The B&O Railroad Station Museum, Ellicott City Station, is again offering its spectacular Holiday Festival of Trains at the station through Jan. 26. If you have been before, I'm sure you will be going again, and if you haven't,well, get yourself and your family down there now!
This is an amazing exhibit. The main train layout, in the freight house, is again a multi-level, 360degree Lego layout put together by the Washington, D.C., Metropolitan Area Lego Train Club. It features thousands of Legos, creating a variety of scenes including a street that looks remarkably like our Main Street.
Also, it has interactive lights, motors and sounds. It's huge, and one trip around the perimeter is never enough. There is always more to see.
My husband Tom and I toured it last year and kept finding new things to enjoy. In addition, the museum has a miniature Thomas the Tank Engine setup, sure to please the younger set, another children's push-button layout, and an N-scale layout.

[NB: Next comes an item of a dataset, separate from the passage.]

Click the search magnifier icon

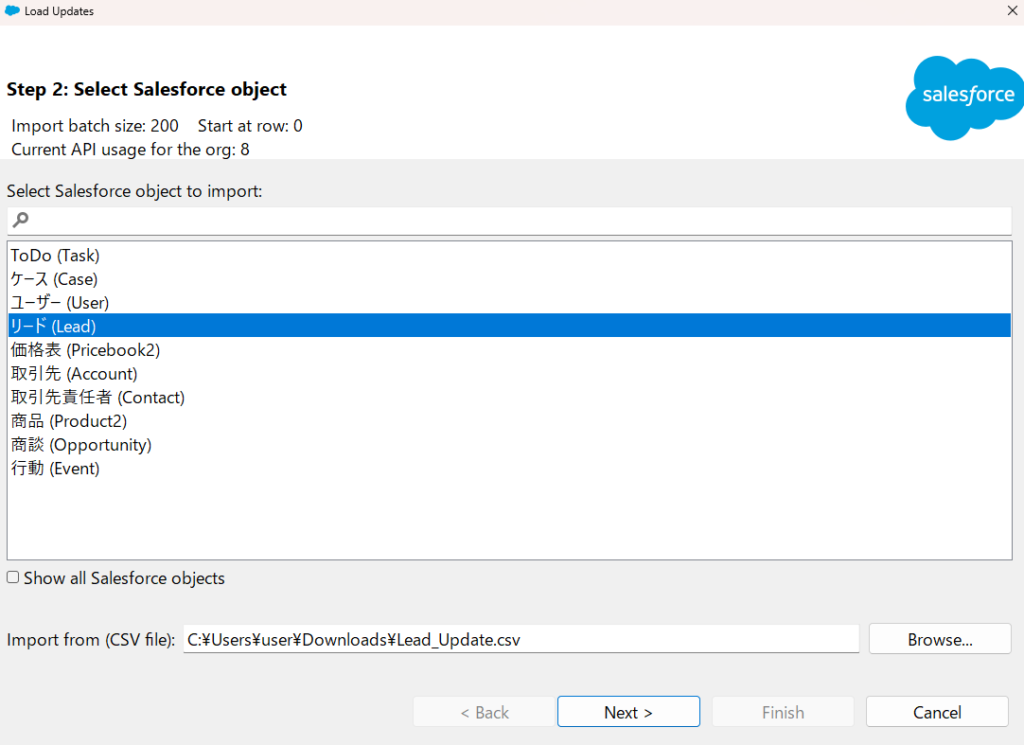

The museum is open Wednesday through Sunday, as well as Monday, Dec. 30, and Tuesday, Dec. 31. The hours are from 11 a.m. to 4 p.m. Admission is $6 for adults, $5 for seniors, and $2 for ages 2 to 12. For more information, call them at 410-461-1945.
One hundred seventy-five years ago, St. Paul's Church, up on College Avenue in the historic district, first opened its doors on land provided by the Ellicott family. This was 1838, just seven years after the oldest railroad terminal in America, the Ellicott City B&O, commenced operation.
Before then, due to religious persecution, Catholics worshipped at the private chapel at Doughoregan Manor. After the land was acquired in 1836, Mass was celebrated at Castle Angelo, on the hill opposite the church site.
The church continues to thrive there today. Best wishes for another 175 years.
Don't forget about Wiley Purkey's pop-up gallery on the second floor of Shoemaker Country on Main Street. He has a lot of nice gift ideas, including mugs and prints.
Also, Historic Ellicott City Inc. is offering a holiday ornament depicting Mt. Ida, the site of the 1995 and 2013 show houses. This lovely brass keepsake is available on its website, http://www.historicec.com.
And, the Howard County Historical Society is accepting submissions for its anniversary cookbook through Dec. 31. Be a part of this fundraiser by visiting the website at http://www.hchsmd.org and filling in a form with your favorite recipe.
Don't forget to come downtown and vote for your favorite window display. The decorations are lovely, and voting enters you into a contest to win a $75 gift certificate to the historic district shop or restaurant of your choice. Ballots are available at many locations around town and can be dropped off at the Visitors Center.
Obladi is gone. This was the small hotel that took the spot where Alda Baptiste used to have her bridal salon. The new owners painted the outside purple, and decorated with a Beatles theme. This might seem unusual for the historic district but back in the day we had our share of long-haired musicians and artists populating the town.
Anyway, it's closed now, and will be a private home in the future. If you want to stay near the historic district for a staycation, I highly recommend the Wayside Inn out on Columbia Pike, just a few minutes away. It's lovely.
The Subway restaurant is gone too. I remember how worried everyone was when a chain restaurant moved into town. They did their best to blend into the community, and I think they did a pretty good job. It will be interesting to see what business takes that spot.
Meanwhile, Craig Coyne jewelers have moved up the street, taking over the spot where Mumbles and Squeaks used to be.